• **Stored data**
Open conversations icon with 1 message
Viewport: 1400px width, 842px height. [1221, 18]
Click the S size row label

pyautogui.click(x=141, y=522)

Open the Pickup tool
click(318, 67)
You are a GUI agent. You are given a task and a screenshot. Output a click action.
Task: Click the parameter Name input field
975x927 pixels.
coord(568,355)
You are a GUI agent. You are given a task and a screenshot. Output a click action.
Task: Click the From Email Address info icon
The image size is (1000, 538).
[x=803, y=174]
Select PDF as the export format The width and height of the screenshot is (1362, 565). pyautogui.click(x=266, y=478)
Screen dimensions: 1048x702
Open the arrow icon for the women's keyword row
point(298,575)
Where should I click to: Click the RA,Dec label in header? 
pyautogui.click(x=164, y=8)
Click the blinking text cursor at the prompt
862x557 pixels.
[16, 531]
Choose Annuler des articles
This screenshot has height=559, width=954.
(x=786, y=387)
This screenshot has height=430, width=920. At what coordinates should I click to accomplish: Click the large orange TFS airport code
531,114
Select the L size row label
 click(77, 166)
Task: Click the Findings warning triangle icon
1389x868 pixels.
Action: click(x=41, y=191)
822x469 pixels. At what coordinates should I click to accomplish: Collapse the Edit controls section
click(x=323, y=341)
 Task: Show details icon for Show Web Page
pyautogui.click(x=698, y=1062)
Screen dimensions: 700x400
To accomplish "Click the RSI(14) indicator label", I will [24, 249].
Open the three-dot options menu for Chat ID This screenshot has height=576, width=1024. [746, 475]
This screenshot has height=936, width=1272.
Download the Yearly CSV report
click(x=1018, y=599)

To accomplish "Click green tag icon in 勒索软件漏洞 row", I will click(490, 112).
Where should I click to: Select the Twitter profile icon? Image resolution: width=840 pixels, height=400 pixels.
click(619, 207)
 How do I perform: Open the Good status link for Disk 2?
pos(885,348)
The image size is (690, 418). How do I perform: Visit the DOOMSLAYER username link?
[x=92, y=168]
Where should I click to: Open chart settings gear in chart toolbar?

• **EXERCISE PROMPT**
Scan the records for the word "will" and copy every line where it is found.

• **EXERCISE RESULT**
To accomplish "Click the RSI(14) indicator label", I will [24, 249].
To accomplish "Click green tag icon in 勒索软件漏洞 row", I will click(490, 112).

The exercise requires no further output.